Dominion

Having held a fellow human being Backbone to bone on the long bone Of his arm; having then carried Him for a year like a football, Never fumbling once, really never— And all this before any genuine Voice was born and could go to war, Striking with yogurt as he declaims His shrill imperium of human rights— Leaves a man ill-suited to any fresh Assault from doctrines of equality. They reach him as flat paper echoes From some republic of styrofoam; a Grand opera through a teeny speaker. They cannot compete with his afternoons. They cannot compel a two-year-old Who would rather not put on his pants. Dust of a century too late for bed, They crumble in that firm embrace Of dorsal restraint preferred By big aides on the ward. “Because,” He hears himself say, “because God Bound the strong to rule the weak, As their burden and their glory—” Did he just say this? Even to Himself? It is his own throat, Not a dream or a computer—“because God bound the strong to rule the weak, You shall put on your pants.” And By hand the thing is done.
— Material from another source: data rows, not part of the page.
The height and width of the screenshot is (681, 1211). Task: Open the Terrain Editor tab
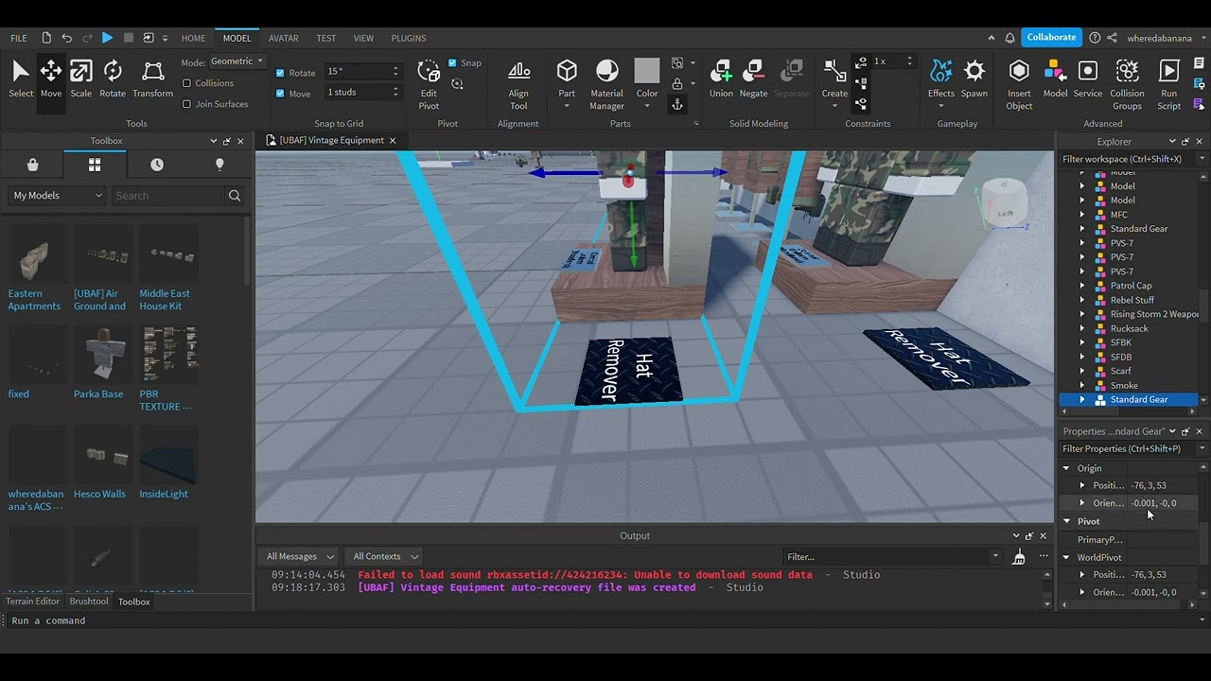coord(32,601)
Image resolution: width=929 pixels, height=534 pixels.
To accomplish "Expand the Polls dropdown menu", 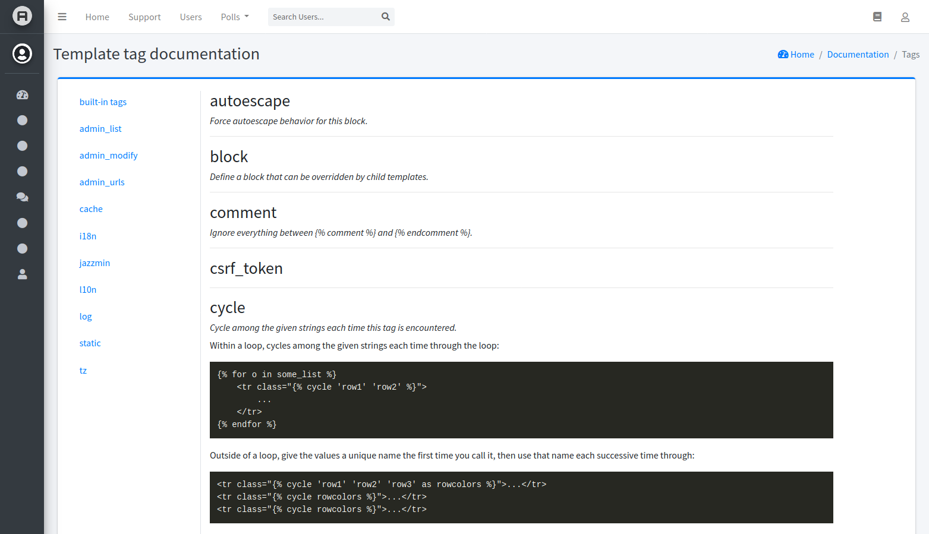I will 235,17.
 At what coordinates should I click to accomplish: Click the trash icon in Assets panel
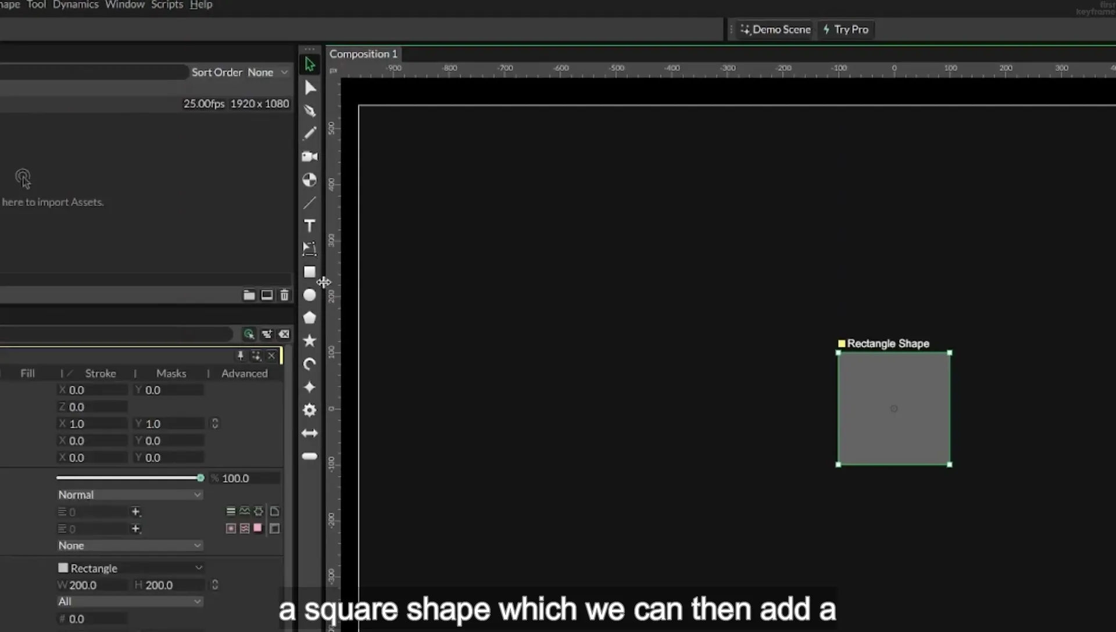point(284,295)
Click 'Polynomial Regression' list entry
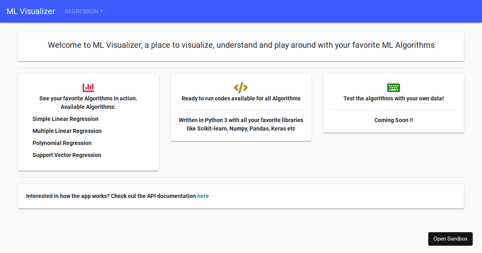Viewport: 482px width, 253px height. pos(62,143)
Yet since No good sword lacks its back-bite edge, “Those who wish to command must first Learn to obey—” easy lesson in some Ages; most difficult in our own. The noble is a hunted man, a Jew In Berlin. He survives in a mask, Half a murderer and half a joke. Even his nuts are small and soft, and In school his daughters learn only To despise him. Who then is left To rule us? Where now the lions? Still bred, perhaps—where trained? Lord knows we tried ruling ourselves; You can see how that one worked out.